*EXERCISE*. Output all of the records exactly as written.

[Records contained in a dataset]
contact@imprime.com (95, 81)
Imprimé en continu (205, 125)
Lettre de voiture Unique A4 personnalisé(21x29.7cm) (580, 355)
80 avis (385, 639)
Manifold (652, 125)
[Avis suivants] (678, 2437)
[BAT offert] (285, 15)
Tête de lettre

*WORKED SOLUTION*.
contact@imprime.com (95, 81)
Imprimé en continu (205, 125)
Lettre de voiture Unique A4 personnalisé(21x29.7cm) (580, 355)
80 avis (385, 639)
Manifold (652, 125)
[Avis suivants] (678, 2437)
[BAT offert] (285, 15)
Tête de lettre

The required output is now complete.